From Chinnappa the admission has been elicited that it was Mogappa who told him that the land was available. Excepting that fact, there is nothing else elicited from him which lends any support to the case of mala fides. In his chief-examination he has deposed thathe has accepted the sale subject to the conditions mentioned in the agreements Exhibits D-1 and D-2, that at the time of his purchase Mogappa had ceased to have any connection with the local authority but that its affairs were being managed by a Committee of 12 persons. The value of these answers has not been taken away or weakened by anything elicited in the course of his cross-examination.

19. We are not satisfied, therefore, that the plaintiff could successfully attack the sales in favour of defendant 3 on the ground of mala fides or abuse of power.

20. The legal argument is to a considerable extent linked with the purposes of the compulsory acquisition and the circumstances attending the same. Indeed it is not possible for the plaintiff to construct his case completely without some reliance being placed upon either the infirmities in the first compulsory acquisition or the circumstances in which the said acquisition had been made.

21. The general background of the argument Ss that compulsory acquisition is a restriction on a fundamental right, that the restriction can be placed beyond reproach only if the acquisition is made for a public purpose. Unless such a public purpose exists and the land compulsorily acquired is used either wholly or to a very substantial extent for the said purpose, there is no constitutionally justifiable basis for depriving a citizen of his land on the principle of subordinating private interest for public purpose.
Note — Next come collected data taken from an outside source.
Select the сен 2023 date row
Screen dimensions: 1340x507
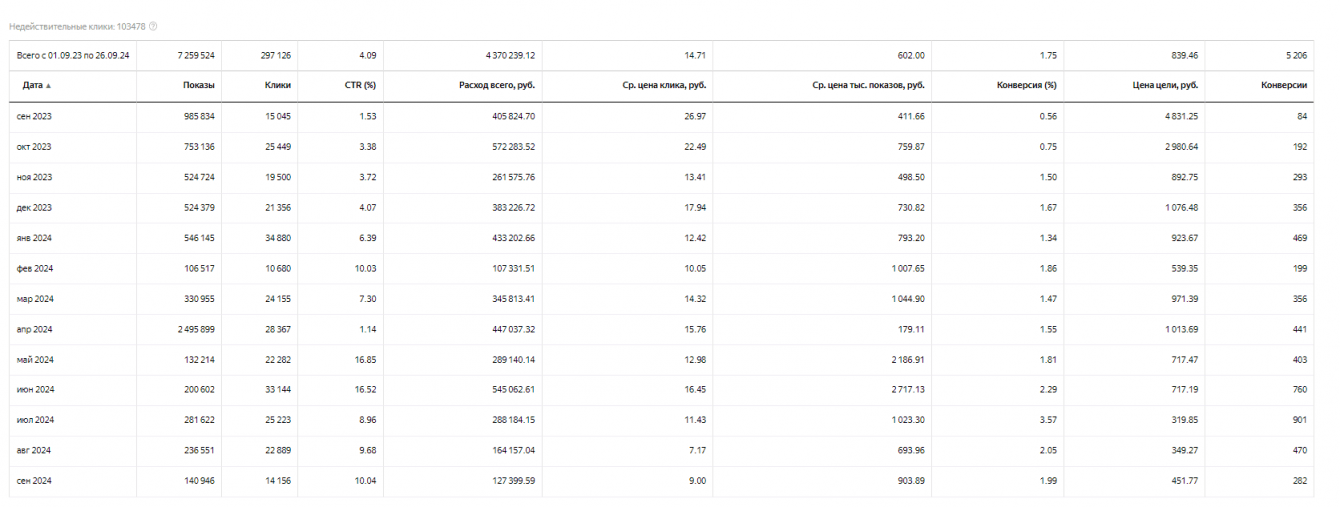(35, 117)
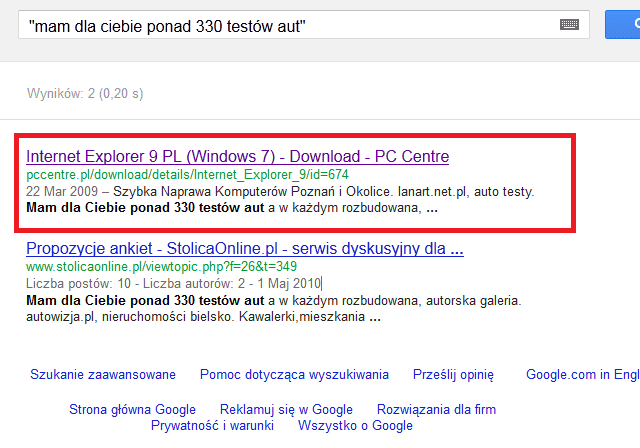The image size is (640, 448).
Task: Open the Propozycje ankiet StolicaOnline.pl result
Action: pyautogui.click(x=244, y=249)
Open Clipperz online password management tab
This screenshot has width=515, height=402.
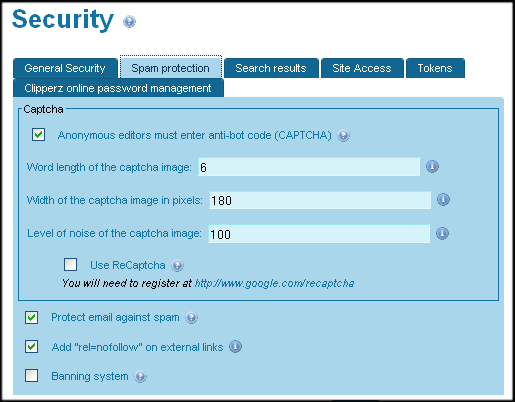[x=118, y=88]
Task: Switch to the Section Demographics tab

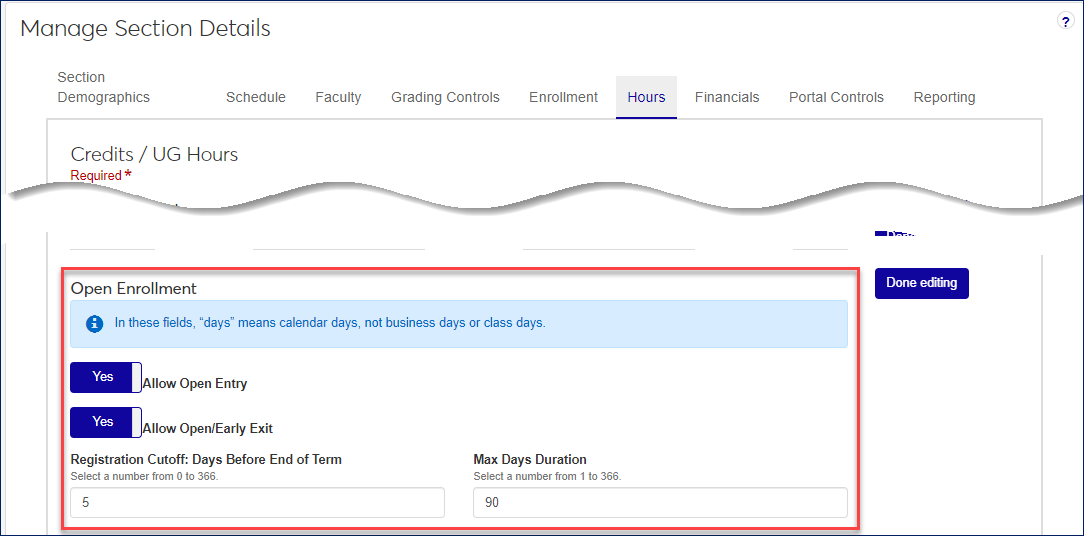Action: click(103, 87)
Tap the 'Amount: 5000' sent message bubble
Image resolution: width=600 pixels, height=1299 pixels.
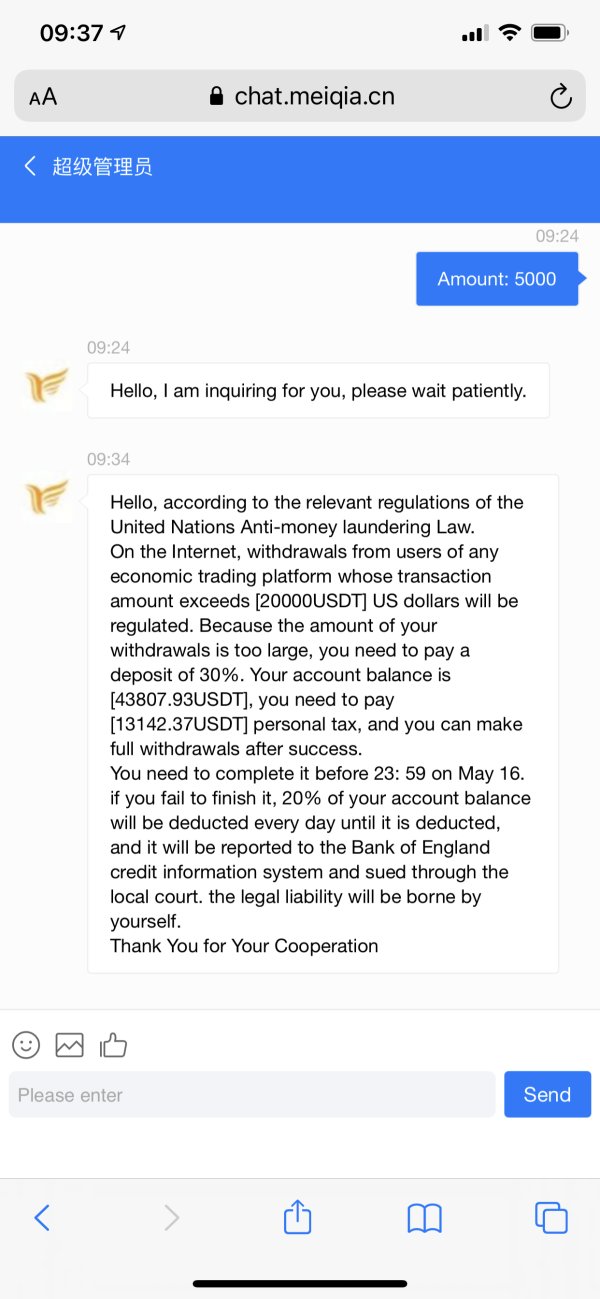pos(497,279)
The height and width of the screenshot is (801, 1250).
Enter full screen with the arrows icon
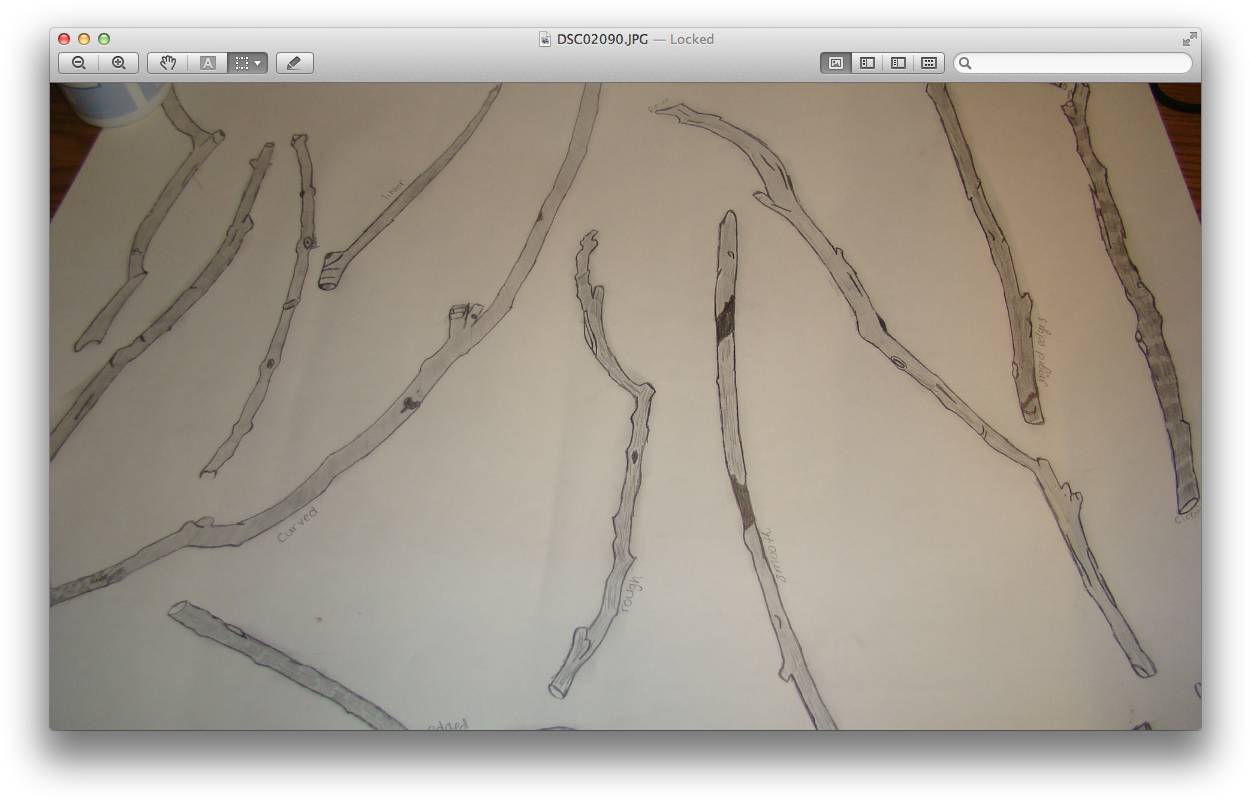(x=1189, y=39)
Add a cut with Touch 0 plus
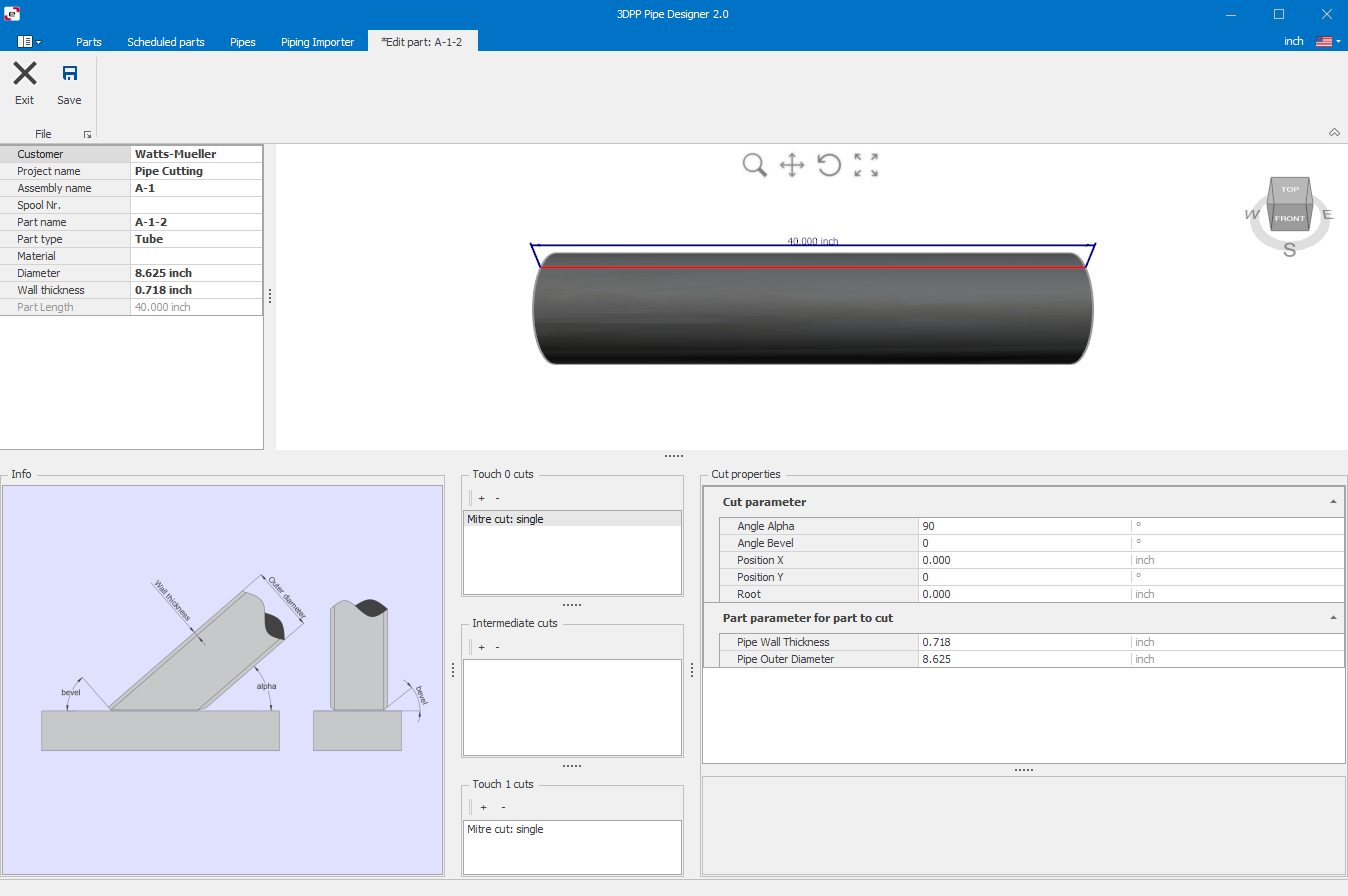Viewport: 1348px width, 896px height. pyautogui.click(x=481, y=498)
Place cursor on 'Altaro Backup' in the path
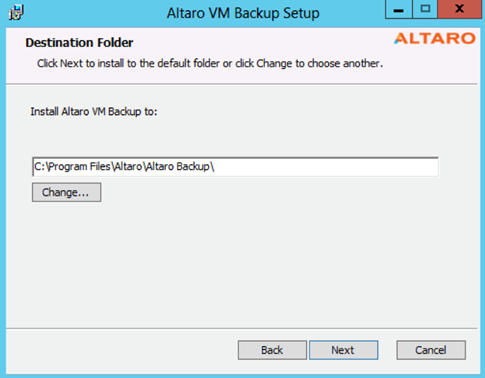The height and width of the screenshot is (378, 485). pos(178,167)
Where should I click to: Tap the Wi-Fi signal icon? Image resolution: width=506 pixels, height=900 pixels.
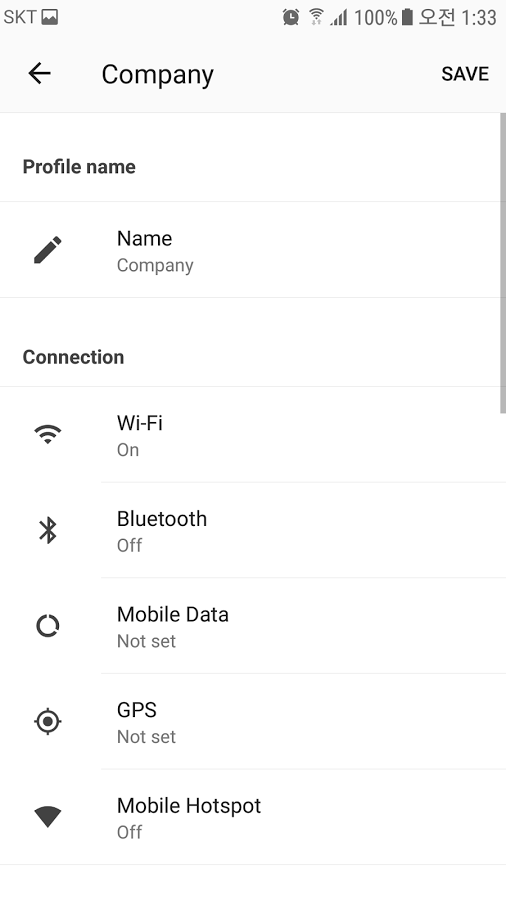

22. The next step in the argument is that if after acquisition it is found that a portion thereof is not required for the purpose for which it had been acquired, the same cannot be diverted to any other purpose, because to do so would be to lead to a result that the fundamental right of the original owner had been unnecessarily infringed. A modification of this line of argument is that if the land so unutilised is of a substantial extent, irrespective of whatever proportion it may bear to the total acquired, the legal value of the situation should be dealt with as if the said land alone was the subject of acquisition, with the result that the entire acquisition itself may become open to attack on the ground that no public purpose existed for its acquisition.

23. Finally it is stated that if there is such surplus land, the only proper thing to do is to reconvey the land to the person from whom it had been acquired, because in the light of the effect which the acquisition has on the fundamental rights of citizens, that is the only way in which the acquisition may be completely placed beyond reproach.

24. Although the colour given to the argument in the light of fundamental rights makes it prima facie attractive, wefind it difficult to give full effect to it for the reason that it may lead to consequences which are clearly opposed to established principles.

25. The fundamental right consists in this, namely, that a person shall not be deprived of his property except for a public purpose. If, as a matter of fact, a public purpose did exist for making a compulsory acquisition, the acquisition itself will be beyond the reproach that it is in violation of any fundamental right. Once an acquisition is therefore perfectly valid, it will be too wide a proposition to state that the possibility of some land being surplus or unnecessary for the original purpose for which it was acquired, could operate retrospectively to invalidate the acquisition either fully or in part. The position in regard to the utilisation of the surplus land has to be dealt with upon considerations which are quite consistent with the fact that the original acquisition is perfectly valid,

26. Those principles have to be looked for in the ordinary law of property. After all, compulsory acquisition is a mode of acquisition resulting in the transfer of title from an individual to the State or an authority or another person. When land is compulsorily acquired by the Government, it becomes Government land. When land is acquired by the Government for a local authority and the same is transferred to the local authority, the land belongs to or becomes the property of the local authority. In normal circumstances and in the absence of any conditions or stipulations laid down by the law in public interest, the land becomes subject to the normal right of ownership which gives the owner all the rights of holdings, enjoying, managing, controlling or disposing of that property. If the acquirer is not an individual but a statutory body, the ownership or proprietorship of the statutory body is as complete as that of an individual subject only to this that in the matter of utilisation and disposal of that property the statutory body is governed or controlled by the provisions specially made in the statute governing the same.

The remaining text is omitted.